Friday 4 March 2016

Fibroblast Phenotypes






PI Seminar Series


Speaker:  Dr Lee Borthwick

Newcastle University Research Fellow


Venue:      Dental Lecture Theatre C

Date:          7th March 2016

Time:               13.00-14.00


Dr Lee Borthwick will present:


Investigating the regulation of fibroblast phenotype during fibrosis’



Fibrosis causes excessive extra-cellular matrix deposition in an organ as part of an attempted reparative process following injury.

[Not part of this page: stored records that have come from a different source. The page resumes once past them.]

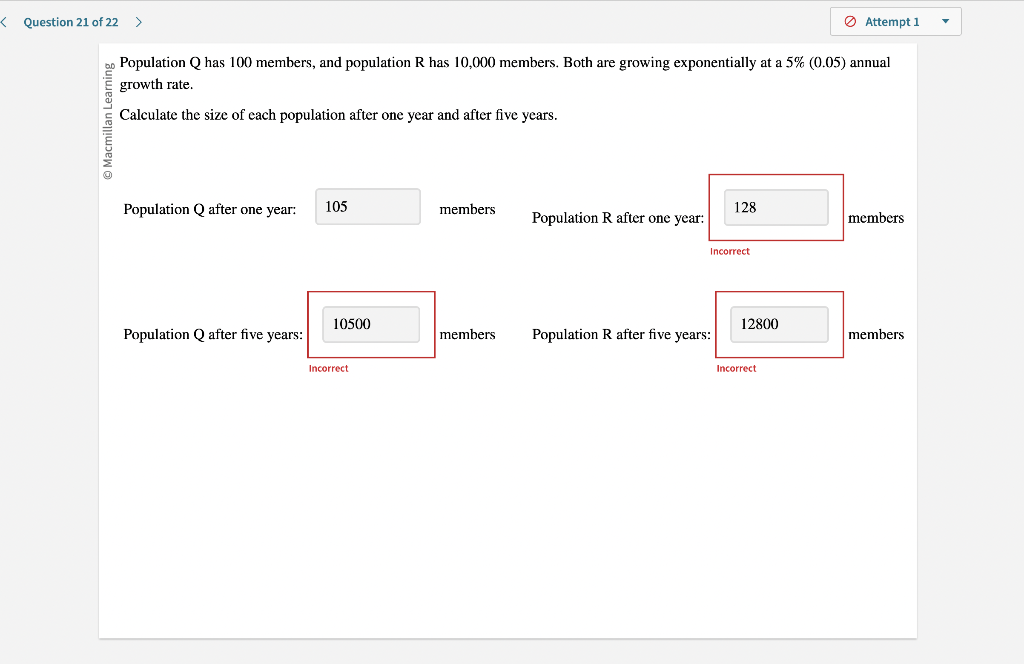Select the left chevron to go back

(x=5, y=21)

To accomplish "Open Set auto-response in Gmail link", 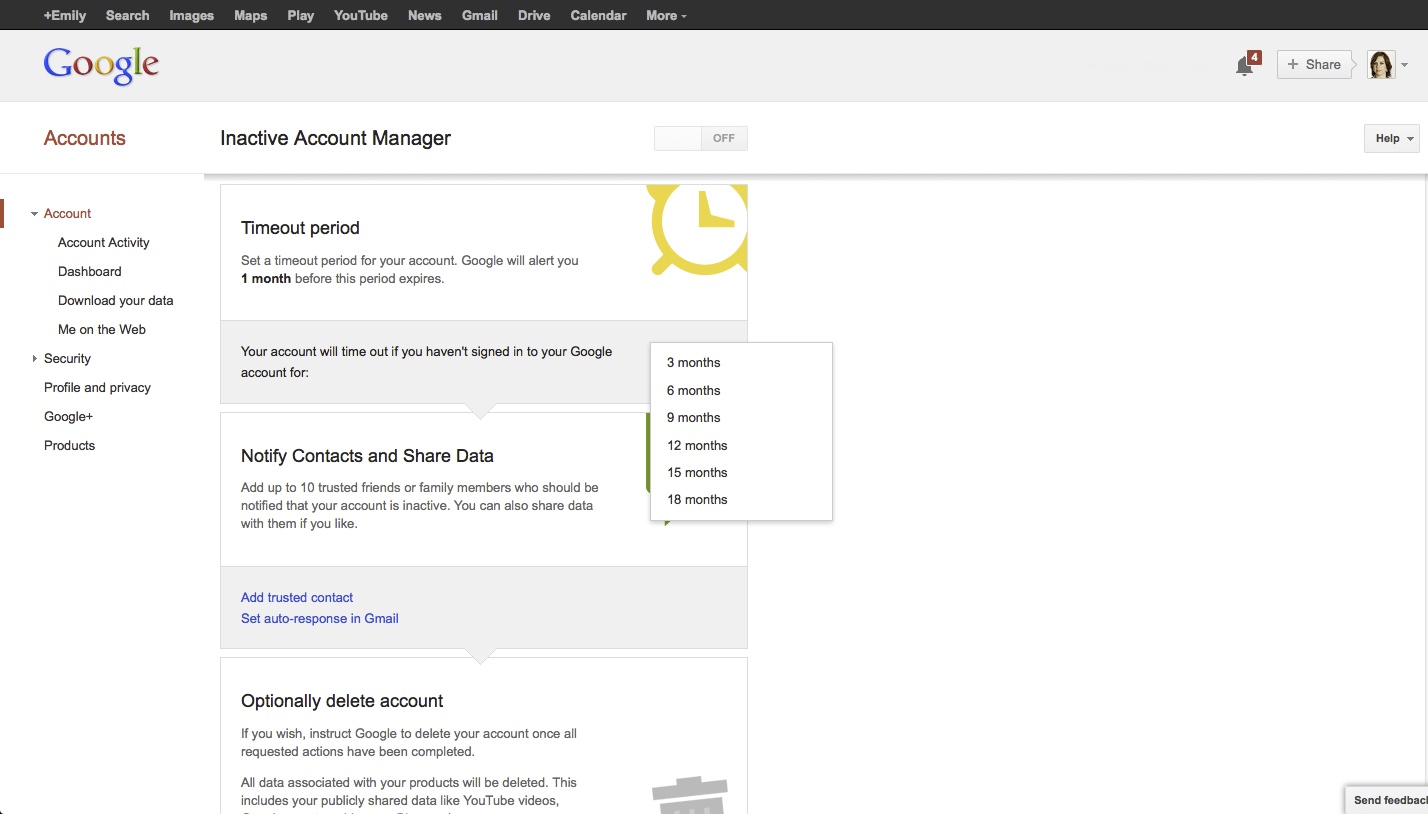I will [319, 619].
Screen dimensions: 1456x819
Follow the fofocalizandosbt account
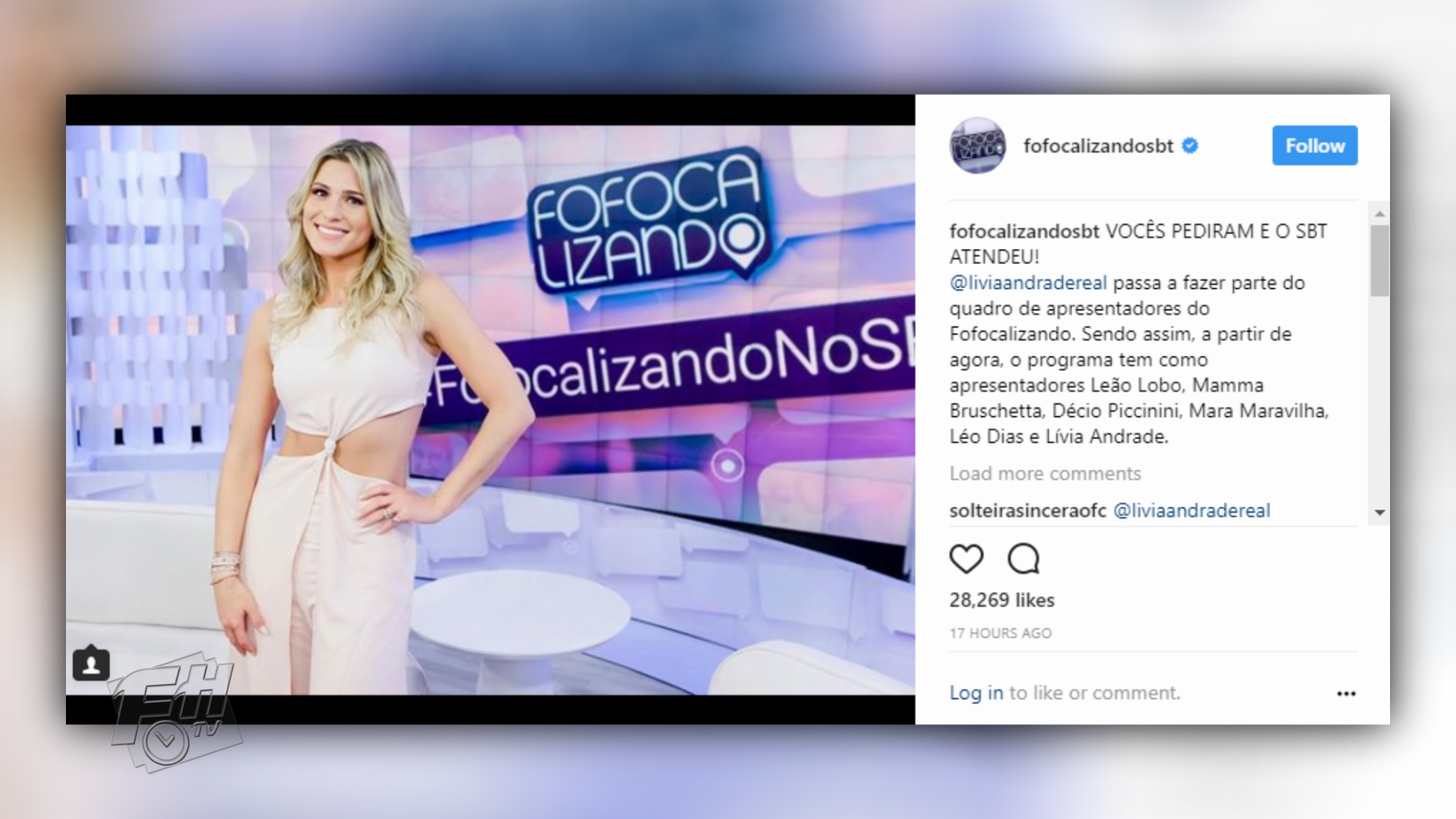[x=1315, y=146]
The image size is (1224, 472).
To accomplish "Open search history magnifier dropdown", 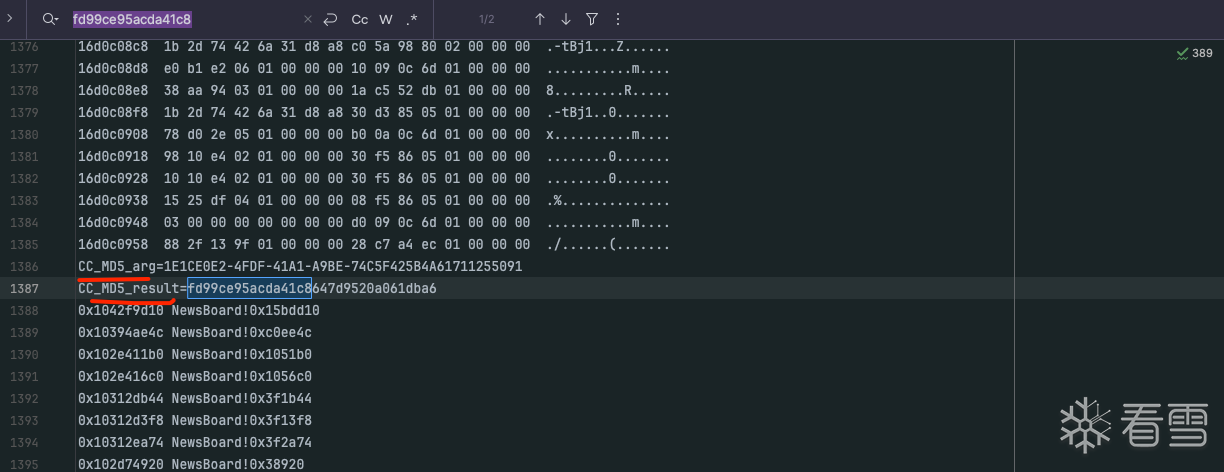I will tap(50, 19).
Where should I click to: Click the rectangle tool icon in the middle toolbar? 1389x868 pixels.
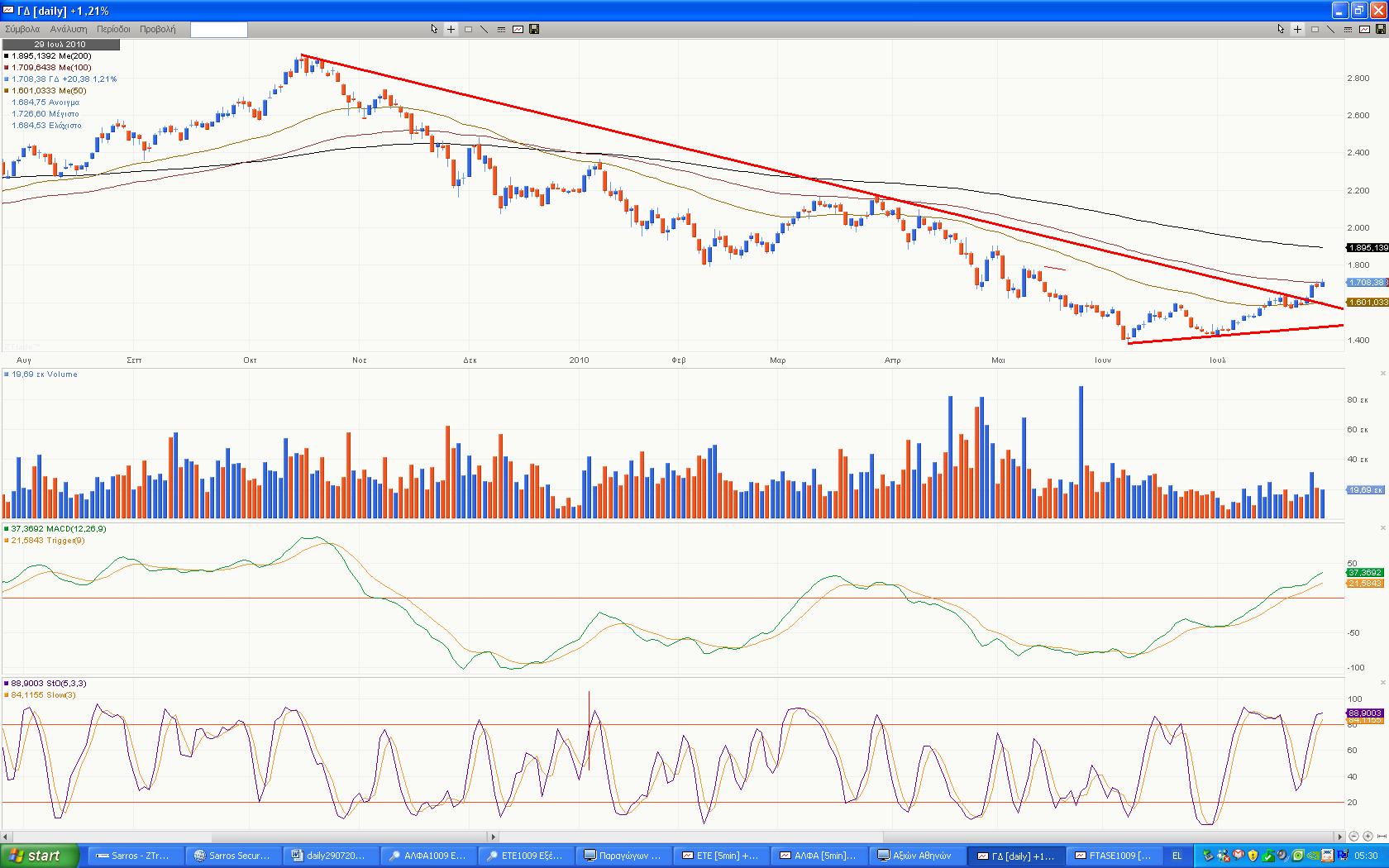(x=468, y=29)
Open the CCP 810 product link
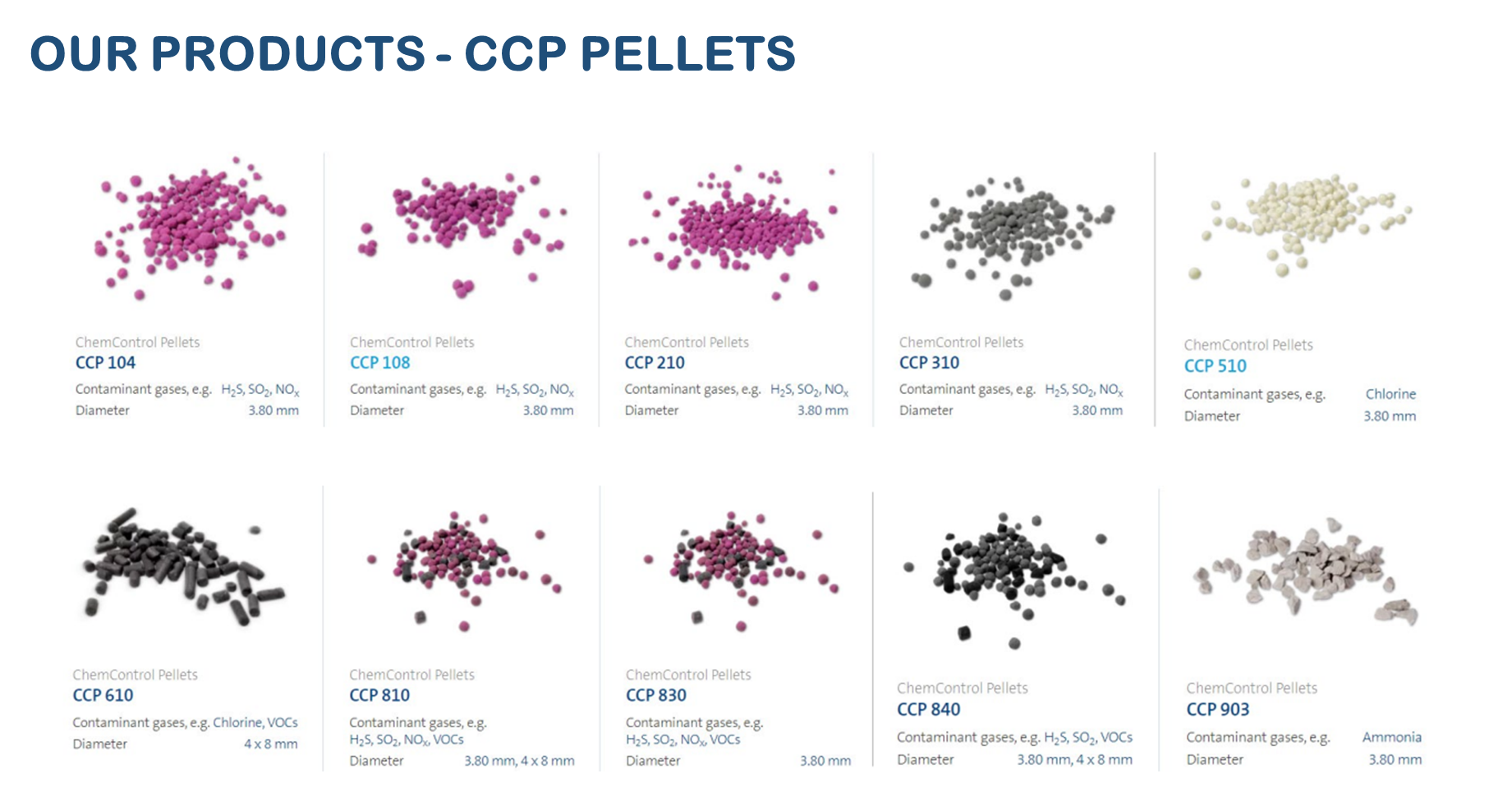The width and height of the screenshot is (1512, 788). (379, 695)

It may represent an aberrant response to a single major injury or a response to persistent or repetitive injury.  The association of fibrosis with many chronic inflammatory conditions suggests that beneficial reparative processes that restore tissue homeostasis in physiological healing continue unchecked and result in pathological damage and loss of organ function.  Improving our understanding of the critical processes that fail to orchestrate physiological repair in an injured organ and instead cause pathological repair as fibrosis is critical to finding new therapeutic approaches.  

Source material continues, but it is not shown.